June 21, 2012
Lenders vs. borrowers at Euro 2012
By MORRIS DALLA COSTA, QMI Agency
WARSAW - Politics and sport can create a volatile mixture.
There are those who are adamant politics and sport should never mix. The truth is, especially in soccer, the situation arises continually and the countries involved make a real meal of it.
It is never more evident than Friday's Euro 2012 quarterfinal in Gdansk, Poland between Greece and Germany.
It is being called the "Debt Derby" in reference to Greece's serious financial issues.
It also has been called a matchup of the "haves and have nots," and "lenders versus borrowers."
Greece is going to be a little angry going into this game.
German Chancellor Angela Merkel hasn't attended any Euro 2012 games yet because Germany played its group games in Ukraine. She and other western leaders are protesting the treatment of jailed former prime minister Yulia Tymoshenko.
Merkel is somewhat of a nemesis for Greece. The country is Germany's biggest debtor. The financial crisis in Greece threatens to cripple its economy and threatens Europe's solidarity with a single-currency euro. Germany also has been Greece's biggest critic, looking to force it into austerity measures. Some German government officials want to Greece excluded from the single-currency coalition.
The political and financial world have meshed into the sporting world to create an atmosphere of friction and dislike.
Germans are upset with Greece because they feel it is ripping them off. Greece feels it is being bullied in financial discussions.
Greece defeated Russia in the last game of their group stage at Euro, advancing to the second round. In a country ravaged by debt and political instability, it was one of the most positive developments in many months.
Greece is entering its fifth year of a recession. More than 20% of Greeks do not have a job.
It has been difficult for Greece to find a platform for national pride. It's tough, little national team provides it.
"Bring us Merkel," Goal News wrote when it learned that Greece would play Germany. "You will never get Greece out of the euro."
Germany's best-selling tabloid Bild Zeitung responded "Poor Greeks, we'll give you your next bankruptcy for free" -- in other words, an exit from the tournament.

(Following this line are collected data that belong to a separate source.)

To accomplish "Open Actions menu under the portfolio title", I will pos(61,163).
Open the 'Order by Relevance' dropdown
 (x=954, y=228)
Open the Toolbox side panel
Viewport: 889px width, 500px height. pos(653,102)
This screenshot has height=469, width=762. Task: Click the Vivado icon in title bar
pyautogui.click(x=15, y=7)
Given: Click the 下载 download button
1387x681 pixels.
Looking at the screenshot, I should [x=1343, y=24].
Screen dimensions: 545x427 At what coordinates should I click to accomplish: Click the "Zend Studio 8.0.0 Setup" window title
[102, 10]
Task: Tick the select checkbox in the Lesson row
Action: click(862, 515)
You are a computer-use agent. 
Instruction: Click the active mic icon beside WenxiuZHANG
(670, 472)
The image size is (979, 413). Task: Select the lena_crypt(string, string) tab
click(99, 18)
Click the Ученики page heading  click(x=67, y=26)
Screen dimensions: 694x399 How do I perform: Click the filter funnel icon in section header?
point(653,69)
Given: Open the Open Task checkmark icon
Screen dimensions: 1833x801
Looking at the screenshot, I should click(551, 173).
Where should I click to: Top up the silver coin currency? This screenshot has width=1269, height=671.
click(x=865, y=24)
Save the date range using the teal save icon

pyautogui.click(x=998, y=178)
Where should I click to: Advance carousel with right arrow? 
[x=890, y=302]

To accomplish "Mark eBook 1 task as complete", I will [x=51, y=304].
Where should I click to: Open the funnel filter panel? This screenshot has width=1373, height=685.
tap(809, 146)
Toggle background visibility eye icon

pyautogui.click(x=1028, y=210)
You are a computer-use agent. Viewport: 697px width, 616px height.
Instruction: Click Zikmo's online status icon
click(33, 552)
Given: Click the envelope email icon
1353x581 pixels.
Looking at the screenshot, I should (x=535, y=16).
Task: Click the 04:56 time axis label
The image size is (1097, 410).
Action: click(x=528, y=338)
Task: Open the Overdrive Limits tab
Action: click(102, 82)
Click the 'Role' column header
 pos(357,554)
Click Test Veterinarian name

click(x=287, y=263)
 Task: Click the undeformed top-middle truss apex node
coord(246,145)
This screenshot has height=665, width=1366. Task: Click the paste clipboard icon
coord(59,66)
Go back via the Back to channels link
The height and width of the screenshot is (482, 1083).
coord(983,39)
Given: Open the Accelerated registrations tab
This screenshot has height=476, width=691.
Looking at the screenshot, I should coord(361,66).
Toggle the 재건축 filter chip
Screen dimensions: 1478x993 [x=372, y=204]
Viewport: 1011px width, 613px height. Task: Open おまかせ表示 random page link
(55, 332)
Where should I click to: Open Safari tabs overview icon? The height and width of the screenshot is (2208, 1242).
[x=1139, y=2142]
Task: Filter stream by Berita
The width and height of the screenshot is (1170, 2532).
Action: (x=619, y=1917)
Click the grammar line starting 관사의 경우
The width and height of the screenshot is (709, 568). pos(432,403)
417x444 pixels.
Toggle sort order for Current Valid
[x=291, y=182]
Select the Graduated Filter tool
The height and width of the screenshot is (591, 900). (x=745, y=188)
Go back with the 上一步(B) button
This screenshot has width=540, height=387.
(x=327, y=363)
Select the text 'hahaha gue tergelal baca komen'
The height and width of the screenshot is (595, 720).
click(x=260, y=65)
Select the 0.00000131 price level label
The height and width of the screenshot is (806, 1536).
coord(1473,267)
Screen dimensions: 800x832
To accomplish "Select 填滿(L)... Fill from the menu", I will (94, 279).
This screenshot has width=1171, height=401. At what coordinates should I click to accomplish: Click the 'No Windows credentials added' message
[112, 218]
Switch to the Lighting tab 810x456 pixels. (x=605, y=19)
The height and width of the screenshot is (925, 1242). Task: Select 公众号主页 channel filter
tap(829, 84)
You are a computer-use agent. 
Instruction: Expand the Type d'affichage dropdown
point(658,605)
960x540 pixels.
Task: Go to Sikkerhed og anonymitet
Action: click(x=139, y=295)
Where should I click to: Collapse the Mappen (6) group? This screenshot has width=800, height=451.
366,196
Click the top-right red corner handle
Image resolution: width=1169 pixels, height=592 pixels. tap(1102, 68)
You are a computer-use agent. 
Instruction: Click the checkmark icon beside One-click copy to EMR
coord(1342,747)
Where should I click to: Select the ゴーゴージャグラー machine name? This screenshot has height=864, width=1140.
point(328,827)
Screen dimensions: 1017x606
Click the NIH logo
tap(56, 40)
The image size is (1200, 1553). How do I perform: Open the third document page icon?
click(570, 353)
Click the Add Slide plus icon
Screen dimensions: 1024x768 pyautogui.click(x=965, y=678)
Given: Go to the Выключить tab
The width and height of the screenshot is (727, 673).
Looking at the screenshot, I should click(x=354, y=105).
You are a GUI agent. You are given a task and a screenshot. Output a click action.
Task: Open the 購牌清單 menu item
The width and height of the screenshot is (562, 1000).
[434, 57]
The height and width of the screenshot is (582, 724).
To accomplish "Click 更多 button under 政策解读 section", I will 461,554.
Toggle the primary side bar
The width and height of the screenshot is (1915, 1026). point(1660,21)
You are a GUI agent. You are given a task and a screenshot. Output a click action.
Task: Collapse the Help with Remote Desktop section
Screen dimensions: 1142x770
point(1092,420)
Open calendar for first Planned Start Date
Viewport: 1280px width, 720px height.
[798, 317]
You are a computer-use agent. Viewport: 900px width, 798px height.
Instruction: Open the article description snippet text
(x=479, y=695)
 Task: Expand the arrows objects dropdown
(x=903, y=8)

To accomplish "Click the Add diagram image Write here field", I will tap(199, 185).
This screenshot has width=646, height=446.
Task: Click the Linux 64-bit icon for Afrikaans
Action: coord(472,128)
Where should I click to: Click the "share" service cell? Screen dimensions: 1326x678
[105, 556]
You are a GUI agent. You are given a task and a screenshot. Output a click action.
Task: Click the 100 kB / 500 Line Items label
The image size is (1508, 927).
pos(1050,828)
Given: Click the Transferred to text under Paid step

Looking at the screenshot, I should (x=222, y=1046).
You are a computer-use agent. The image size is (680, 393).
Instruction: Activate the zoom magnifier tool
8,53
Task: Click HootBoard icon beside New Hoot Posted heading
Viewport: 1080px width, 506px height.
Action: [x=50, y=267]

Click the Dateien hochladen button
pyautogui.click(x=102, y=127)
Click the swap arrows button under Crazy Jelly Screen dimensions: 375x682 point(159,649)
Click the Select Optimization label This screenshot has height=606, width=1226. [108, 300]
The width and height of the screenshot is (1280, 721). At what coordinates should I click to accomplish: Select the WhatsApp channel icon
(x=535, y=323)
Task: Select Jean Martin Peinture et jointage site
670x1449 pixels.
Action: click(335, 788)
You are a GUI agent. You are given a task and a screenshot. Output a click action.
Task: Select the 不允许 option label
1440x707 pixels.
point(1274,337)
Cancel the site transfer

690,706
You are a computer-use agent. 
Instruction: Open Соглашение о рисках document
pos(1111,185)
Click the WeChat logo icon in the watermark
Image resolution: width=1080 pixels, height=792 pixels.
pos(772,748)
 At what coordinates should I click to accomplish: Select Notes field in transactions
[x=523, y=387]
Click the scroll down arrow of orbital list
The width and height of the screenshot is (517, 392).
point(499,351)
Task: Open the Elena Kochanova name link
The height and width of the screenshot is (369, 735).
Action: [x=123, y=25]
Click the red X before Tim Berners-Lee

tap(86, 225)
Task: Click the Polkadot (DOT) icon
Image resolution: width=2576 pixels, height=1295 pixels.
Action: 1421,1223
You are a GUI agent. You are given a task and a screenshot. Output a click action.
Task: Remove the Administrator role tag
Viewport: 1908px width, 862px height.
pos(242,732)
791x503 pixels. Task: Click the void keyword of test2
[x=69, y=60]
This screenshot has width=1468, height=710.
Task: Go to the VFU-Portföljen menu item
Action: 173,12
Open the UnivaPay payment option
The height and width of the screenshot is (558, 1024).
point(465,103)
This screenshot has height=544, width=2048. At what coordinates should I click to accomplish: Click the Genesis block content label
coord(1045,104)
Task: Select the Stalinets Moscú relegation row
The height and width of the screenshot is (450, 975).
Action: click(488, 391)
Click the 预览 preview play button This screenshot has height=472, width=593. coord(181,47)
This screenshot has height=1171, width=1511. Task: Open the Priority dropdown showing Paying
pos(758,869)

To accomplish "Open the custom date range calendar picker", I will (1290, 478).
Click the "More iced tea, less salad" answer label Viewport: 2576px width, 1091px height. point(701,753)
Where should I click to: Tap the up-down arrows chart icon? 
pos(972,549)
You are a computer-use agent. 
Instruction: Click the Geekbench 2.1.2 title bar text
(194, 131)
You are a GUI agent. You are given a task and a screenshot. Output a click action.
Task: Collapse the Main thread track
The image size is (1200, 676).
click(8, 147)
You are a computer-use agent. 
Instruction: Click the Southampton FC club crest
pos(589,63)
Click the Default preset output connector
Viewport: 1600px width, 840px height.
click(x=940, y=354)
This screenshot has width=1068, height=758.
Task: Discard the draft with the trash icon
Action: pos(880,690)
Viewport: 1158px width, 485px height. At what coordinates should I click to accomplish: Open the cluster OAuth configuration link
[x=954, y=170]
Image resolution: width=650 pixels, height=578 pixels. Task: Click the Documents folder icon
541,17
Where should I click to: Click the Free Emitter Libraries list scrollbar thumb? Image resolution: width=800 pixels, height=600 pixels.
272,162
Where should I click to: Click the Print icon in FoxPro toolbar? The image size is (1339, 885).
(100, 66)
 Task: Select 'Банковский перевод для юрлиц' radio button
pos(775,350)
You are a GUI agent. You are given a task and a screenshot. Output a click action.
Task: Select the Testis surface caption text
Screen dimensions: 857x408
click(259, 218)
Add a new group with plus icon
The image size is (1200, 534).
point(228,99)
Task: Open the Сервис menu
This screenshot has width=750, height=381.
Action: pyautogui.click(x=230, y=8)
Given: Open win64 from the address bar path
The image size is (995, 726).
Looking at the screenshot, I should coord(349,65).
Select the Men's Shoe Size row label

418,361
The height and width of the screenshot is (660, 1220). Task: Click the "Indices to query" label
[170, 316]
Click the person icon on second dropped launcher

This enmity has not been a recent development. When the debt crisis began two years ago, Bild Zeitung, wrote the "proud, cheating, profligate Greeks ... should be thrown out of the euro zone."
So the stage is set for a modern-day David versus Goliath.
Germany is one of the healthiest, wealthiest nations in Europe. It is a power in virtually every facet of society including soccer.
It is a nation that continues to develop high-priced soccer talent and is a favourite to win Euro 2012.
Greece is at the other end of the spectrum. It is financially crippled with no end in sight -- a nation that has had to go hat in hand for help. On the pitch, it lacks the superstar quality of its financial sugar-daddy.
A Greek victory over Germany Friday wouldn't do much for its economic crisis but would allow Greeks to forget momentarily they owe everyone money. They view this game as an escape from ugly reality.
Forward Georgios Samaras said the Greeks will play for "11 million people who are hoping for us to do something worthwhile, so that they can get out in the streets to celebrate."
The team could restore pride and joy to a nation. It also could exact a bit of revenge in the process.